Accade in Canada. Quando fu portato dai medici di Vancouver, Ben era in condizioni critiche, presentava numerose ferite sul corpo, l’orecchio era stato permanentemente deturpato e danneggiato, la spina dorsale schiacciata. Ricoverato d’urgenza, i dottori si sono presi cura di lui, riuscendo a stabilizzarlo.
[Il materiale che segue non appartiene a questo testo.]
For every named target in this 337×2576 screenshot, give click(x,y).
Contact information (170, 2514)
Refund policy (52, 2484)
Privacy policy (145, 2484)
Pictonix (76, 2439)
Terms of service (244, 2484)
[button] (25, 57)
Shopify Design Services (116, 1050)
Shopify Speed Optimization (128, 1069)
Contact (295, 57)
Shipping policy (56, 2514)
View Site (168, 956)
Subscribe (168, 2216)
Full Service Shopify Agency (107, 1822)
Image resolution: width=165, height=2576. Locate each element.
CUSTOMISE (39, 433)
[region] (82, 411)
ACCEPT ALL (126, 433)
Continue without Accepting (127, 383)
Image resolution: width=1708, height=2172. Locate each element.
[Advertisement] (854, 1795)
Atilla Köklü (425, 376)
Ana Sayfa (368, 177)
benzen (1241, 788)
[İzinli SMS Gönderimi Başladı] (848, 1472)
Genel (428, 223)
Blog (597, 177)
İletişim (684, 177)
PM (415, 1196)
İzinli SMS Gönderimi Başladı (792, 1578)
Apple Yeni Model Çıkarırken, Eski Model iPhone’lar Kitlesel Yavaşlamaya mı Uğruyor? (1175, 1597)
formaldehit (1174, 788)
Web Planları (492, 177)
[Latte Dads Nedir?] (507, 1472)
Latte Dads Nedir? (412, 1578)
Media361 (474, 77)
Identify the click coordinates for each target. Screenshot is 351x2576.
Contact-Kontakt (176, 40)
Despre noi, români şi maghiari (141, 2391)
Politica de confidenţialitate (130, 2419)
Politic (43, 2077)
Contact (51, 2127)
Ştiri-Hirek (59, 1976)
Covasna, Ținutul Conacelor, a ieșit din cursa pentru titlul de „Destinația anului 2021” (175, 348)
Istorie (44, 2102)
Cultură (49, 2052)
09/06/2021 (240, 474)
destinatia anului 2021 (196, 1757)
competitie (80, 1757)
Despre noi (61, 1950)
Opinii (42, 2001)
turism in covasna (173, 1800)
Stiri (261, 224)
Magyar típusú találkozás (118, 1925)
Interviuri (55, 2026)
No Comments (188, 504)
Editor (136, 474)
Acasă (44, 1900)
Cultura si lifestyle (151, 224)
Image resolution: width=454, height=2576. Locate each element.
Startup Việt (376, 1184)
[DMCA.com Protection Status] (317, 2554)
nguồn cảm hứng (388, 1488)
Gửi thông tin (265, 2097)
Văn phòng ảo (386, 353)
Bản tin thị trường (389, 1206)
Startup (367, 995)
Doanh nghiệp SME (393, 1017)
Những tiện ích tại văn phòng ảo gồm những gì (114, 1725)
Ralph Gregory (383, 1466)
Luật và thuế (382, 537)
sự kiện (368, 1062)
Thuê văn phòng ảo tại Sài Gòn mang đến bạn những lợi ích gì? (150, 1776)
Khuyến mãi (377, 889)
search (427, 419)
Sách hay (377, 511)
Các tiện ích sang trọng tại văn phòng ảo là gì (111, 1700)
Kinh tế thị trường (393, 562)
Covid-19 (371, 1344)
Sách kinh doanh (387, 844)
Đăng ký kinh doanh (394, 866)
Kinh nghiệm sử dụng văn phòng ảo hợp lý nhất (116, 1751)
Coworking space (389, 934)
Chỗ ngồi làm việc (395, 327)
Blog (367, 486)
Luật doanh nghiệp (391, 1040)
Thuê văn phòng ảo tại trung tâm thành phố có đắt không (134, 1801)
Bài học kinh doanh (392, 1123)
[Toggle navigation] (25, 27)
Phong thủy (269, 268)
Ma la sua salute non migliorava.
IMMOBILE, DEPRESSO, BEN SI LASCIAVA MORIRE
Trasferito in una clinica la situazione sembrava senza via d’uscita: Ben avrebbe dovuto assumere antibiotici e antidolorifici per combattere infezioni e dolore per il resto della sua vita, la deformazione della colonna vertebrale non gli avrebbe consentito alcuna mobilità, non sarebbe mai stato autosufficiente. Ben era caduto in uno stato di depressione, non voleva più mangiare, rifiutava il cibo, si stava lasciando morire. Per i medici la soluzione meno dolorosa era una sola: eutanasia.
SANDY SI RIBELLA ALL’EUTANASIA
Ma Sandy, il tecnico che lo aveva curato durante il ricovero e se ne era perdutamente innamorata, non poteva accettarlo. Decise di sottrarlo alla sentenza di morte, lo portò a casa sua, gli diede assistenza h24, conforto e una famiglia. È lì che vive Ben dal 2016 e che, a dispetto delle previsioni e del suo aspetto caratterizzato da una smorfia lugubre e perennemente corrucciata a causa della pelle in eccesso, vive felice, come il più felice del mondo. Riceve tanto amore, si sente al sicuro, e ha quasi 500 mila follower su Instagram.
LA MORALINA DELLA FAVOLA
Ben, o BenBen, come è noto sui social grazie alla copertura mediatica della sua storia, raccontata in questi termini anche in Italia per sensibilizzare le persone a non abbandonare a soluzioni facili come l’eutanasia e accogliere con cura e amore chi ha bisogni speciali, è un gatto.
Si obietterà: essendo un gatto BenBen non poteva scegliere se morire o autodeterminarsi. Perché, i bambini, i pazienti psichiatrici e malati di Alzheimer fatti fuori con un atto “compassionevole e misericordioso”, sì?